En efecto, el gallardo joven pasaba ya por en medio de la comitiva, a la cual saludó gravemente, llevándose la maro al sombrero y sin articular palabra.

– ¡Buenas tardes!… -¡A la paz de Dios!… -¡Vayan ustedes con Dios!… -contestaron expresivamente los de la ciudad, como muy agradecidos a que aquel encuentro no les hubiese costado caro.

– ¡Salud, caballeros! ¡Vayan ustedes con la Virgen! -respondió el arriero de Málaga, quien, por lo visto, descansaba también de algún miedo.

Entretanto, nuestro buen sacristán había parado su burro, y estaba con la boca abierta viendo alejarse al hombre misterioso… Santiguóse, por último; metió los talones a su cabalgadura y se incorporó a la caravana lleno de espanto.

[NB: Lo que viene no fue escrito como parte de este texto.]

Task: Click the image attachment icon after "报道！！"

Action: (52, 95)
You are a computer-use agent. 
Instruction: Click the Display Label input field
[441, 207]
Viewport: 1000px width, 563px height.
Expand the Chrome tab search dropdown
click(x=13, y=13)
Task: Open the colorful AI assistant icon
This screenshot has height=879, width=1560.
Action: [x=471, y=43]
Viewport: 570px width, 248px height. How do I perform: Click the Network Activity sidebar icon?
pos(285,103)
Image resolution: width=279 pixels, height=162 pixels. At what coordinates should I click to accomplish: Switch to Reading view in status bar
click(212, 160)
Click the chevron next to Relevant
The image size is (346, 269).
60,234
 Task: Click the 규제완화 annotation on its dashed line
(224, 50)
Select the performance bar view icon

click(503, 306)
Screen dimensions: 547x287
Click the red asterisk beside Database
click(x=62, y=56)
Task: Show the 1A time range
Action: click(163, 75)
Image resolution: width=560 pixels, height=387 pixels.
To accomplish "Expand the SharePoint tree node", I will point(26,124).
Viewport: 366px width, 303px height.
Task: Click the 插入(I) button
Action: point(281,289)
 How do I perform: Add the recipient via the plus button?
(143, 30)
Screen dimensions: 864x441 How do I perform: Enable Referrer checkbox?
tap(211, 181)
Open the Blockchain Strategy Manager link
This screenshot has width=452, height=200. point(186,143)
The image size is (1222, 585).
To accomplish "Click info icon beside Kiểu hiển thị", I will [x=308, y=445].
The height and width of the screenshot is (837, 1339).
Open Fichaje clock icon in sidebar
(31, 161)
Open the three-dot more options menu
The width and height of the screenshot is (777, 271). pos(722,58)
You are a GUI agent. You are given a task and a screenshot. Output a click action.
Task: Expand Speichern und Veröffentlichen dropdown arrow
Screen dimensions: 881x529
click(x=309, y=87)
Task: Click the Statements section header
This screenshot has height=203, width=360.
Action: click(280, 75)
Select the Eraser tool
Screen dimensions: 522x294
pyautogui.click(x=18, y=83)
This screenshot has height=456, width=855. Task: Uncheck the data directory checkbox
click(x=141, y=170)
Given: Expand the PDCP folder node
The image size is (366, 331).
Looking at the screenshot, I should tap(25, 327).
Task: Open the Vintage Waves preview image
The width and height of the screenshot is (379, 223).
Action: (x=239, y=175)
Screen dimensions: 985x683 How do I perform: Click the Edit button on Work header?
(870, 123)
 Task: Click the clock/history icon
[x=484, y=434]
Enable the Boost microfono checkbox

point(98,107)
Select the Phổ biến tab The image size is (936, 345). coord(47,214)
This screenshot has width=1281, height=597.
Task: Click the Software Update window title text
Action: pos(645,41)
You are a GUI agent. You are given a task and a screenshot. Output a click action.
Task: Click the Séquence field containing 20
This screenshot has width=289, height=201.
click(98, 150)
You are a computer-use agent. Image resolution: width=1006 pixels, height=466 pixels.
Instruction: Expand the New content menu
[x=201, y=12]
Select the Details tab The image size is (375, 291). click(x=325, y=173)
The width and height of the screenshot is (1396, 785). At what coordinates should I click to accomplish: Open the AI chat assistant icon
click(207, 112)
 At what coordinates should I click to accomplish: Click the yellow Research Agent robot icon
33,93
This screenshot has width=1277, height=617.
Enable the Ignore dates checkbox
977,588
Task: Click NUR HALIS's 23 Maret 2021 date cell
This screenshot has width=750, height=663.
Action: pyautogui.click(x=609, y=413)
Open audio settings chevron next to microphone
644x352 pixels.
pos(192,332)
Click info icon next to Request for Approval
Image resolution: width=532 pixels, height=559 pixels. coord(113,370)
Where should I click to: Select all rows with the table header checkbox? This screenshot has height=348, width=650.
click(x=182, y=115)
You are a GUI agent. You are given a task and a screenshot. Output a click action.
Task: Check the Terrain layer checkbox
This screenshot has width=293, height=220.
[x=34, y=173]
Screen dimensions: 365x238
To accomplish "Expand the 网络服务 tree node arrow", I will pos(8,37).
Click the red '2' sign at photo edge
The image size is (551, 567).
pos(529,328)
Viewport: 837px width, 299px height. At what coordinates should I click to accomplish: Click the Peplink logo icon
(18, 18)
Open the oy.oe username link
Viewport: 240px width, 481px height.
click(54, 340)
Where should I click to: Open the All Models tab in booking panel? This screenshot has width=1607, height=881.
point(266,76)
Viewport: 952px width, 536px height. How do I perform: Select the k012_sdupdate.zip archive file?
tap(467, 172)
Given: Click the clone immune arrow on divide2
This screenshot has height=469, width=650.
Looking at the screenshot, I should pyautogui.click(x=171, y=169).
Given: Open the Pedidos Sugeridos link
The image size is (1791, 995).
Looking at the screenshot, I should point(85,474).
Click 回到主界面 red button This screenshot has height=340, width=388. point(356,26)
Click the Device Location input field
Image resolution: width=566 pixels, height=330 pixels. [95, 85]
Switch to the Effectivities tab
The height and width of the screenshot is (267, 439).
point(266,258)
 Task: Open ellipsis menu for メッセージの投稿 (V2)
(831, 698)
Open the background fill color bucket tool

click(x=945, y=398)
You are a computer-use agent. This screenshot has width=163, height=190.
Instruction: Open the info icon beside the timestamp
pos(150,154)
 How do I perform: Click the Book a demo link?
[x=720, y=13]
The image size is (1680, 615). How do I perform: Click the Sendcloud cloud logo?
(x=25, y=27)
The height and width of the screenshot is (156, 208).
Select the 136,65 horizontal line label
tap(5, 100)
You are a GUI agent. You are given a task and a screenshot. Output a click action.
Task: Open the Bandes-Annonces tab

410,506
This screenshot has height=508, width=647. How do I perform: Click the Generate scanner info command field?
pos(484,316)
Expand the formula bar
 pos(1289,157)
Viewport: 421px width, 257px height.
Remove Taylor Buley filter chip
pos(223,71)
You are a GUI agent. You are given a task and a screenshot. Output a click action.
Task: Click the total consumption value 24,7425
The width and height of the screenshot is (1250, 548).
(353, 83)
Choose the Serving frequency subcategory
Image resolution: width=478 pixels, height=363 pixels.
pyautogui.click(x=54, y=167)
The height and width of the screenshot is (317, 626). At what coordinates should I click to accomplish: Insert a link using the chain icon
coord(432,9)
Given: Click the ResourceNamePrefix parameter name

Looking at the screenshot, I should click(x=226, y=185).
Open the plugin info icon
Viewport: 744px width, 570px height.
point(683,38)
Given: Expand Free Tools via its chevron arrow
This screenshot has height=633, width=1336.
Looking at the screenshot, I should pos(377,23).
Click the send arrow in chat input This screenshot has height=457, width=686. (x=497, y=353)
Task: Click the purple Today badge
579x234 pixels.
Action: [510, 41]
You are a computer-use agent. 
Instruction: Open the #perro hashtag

– Doña Paz…, doña Paz… -dijo entonces-. ¿No ha conocido usted a ése?

– Yo, no… Pero doña Antonia debe de haberlo conocido, y de resultas se ha puesto medio mala… ¿Quién es?

– ¡Es el Niño de la Bola !

– ¡Jesús! -exclamó doña Paz-. ¿Qué está usted diciendo?

– Lo que usted oye…

– Sí…, sí…; tiene usted razón… Pero ¡qué cambiado está!

– ¿Y quién es el Niño de la Bola ? -preguntó el subteniente-. ¿Algún bandido?

– No, señor… Es algo peor que eso ¡Es el demonio en persona, aunque se haya criado en la iglesia…, y precisamente en la parroquia donde yo era sacristán!…

– Explíquese, buen amigo…

– Midan ustedes sus palabras… -interrumpió doña Paz-. Doña Antonia nos está oyendo, y don Bernardino sabe que es tía segunda de la interesada… En fin, ¡el señor me entiende! A mí no me gusta meterme en asuntos ajenos…

– El Niño de la Bola -prosiguió diciendo el sacristán- es el hombre más valiente y más atroz que Dios ha criado… ¡Una fiera, señor! ¡Una fiera en toda la extensión de la palabra!